Thioester hydrolysis reactivity of zinc hydroxide complexes: investigating reactivity relevant to glyoxalase II enzymes

Abstract

A recently reported binuclear zinc hydroxide complex [(L¹Zn₂)(µ-OH)](ClO₄)₂ (1, L¹ = 2,6-bis[(bis(2-pyridylmethyl)amino)methyl]-4-methylphenolate monoanion) containing a single bridging hydroxide was examined for thioester hydrolysis reactivity.
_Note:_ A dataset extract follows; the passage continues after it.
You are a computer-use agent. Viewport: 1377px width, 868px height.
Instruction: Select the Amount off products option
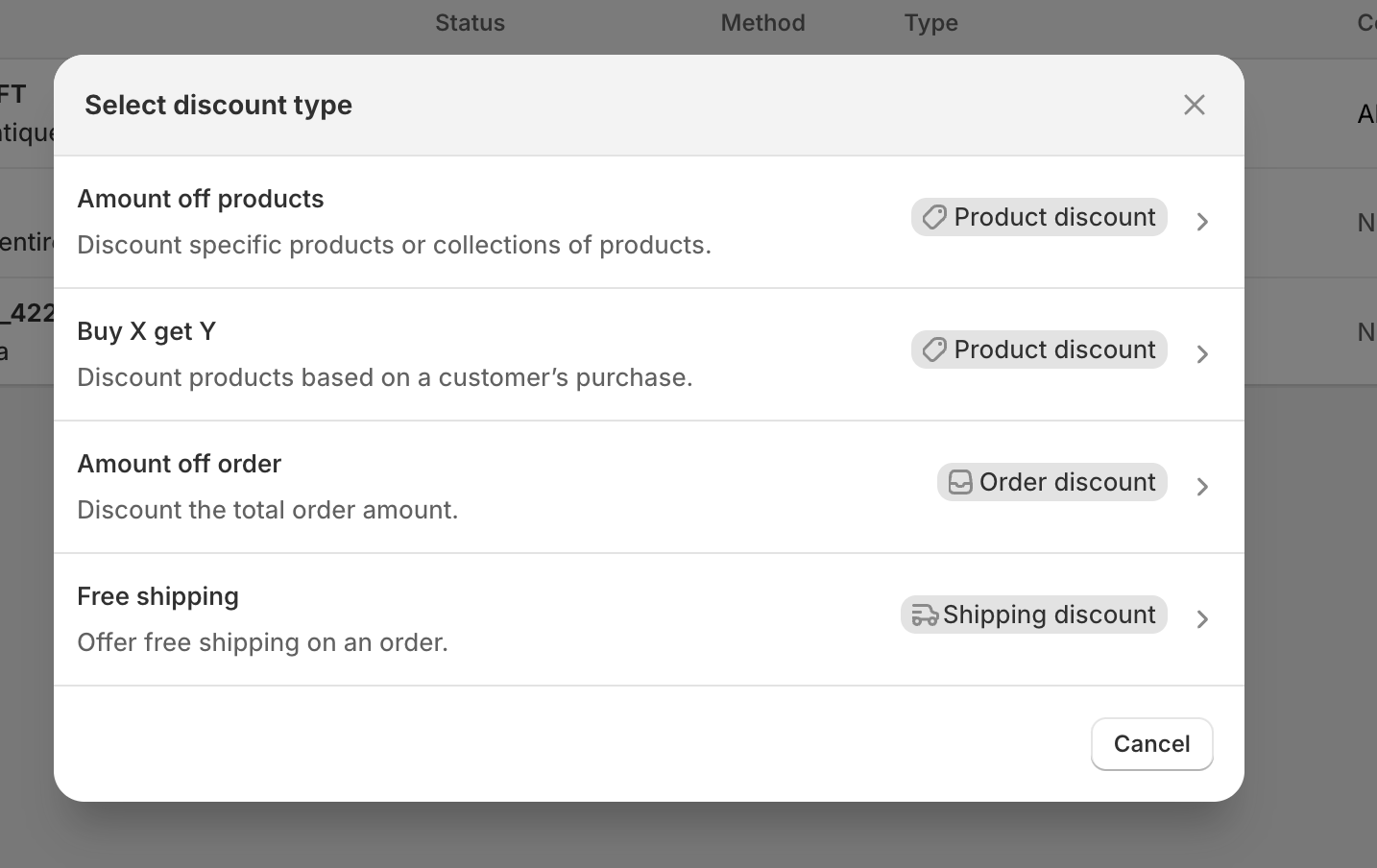pyautogui.click(x=201, y=199)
Treatment of 1 with hydroxyphenylthioacetic acid S-methyl ester in dry CD₃CN results in no reaction after ∼65 h at 45(1) °C. Binuclear zinc hydroxide complexes of the N-methyl-N-((6-neopentylamino-2-pyridyl)methyl)-N-((2-pyridyl)methyl)amine (L²) and N-methyl-N-((6-neopentylamino-2-pyridyl)methyl)-N-((2-pyridyl)ethyl)amine (L³) chelate ligands were prepared by treatment of each ligand with molar equivalent amounts of Zn(ClO₄)₂·6H₂O and KOH in methanol. These complexes, [(L²Zn)₂(µ-OH)₂](ClO₄)₂ (2) and [(L³Zn)₂(µ-OH)₂](ClO₄)₂ (3), which have been structurally characterized by X-ray crystallography, behave as 1 : 1 electrolytes in acetonitrile, indicating that the binuclear cations dissociate into monomeric zinc hydroxide species in solution. Treatment of 2 or 3 with one equivalent of hydroxyphenylthioacetic acid S-methyl ester per zinc center in acetonitrile results in the formation of a zinc α-hydroxycarboxylate complex, [(L²)Zn(O₂CCH(OH)Ph)]ClO₄·1.5H₂O (4) or [(L³)Zn(O₂CCH(OH)Ph)]ClO₄·1.5H₂O (5), and CH₃SH. These reactions, to our knowledge, are the first reported examples of thioester hydrolysis mediated by zinc hydroxide complexes. The results of this study suggest that a terminal Zn–OH moiety may be required for hydrolysis reactivity with a thioester substrate.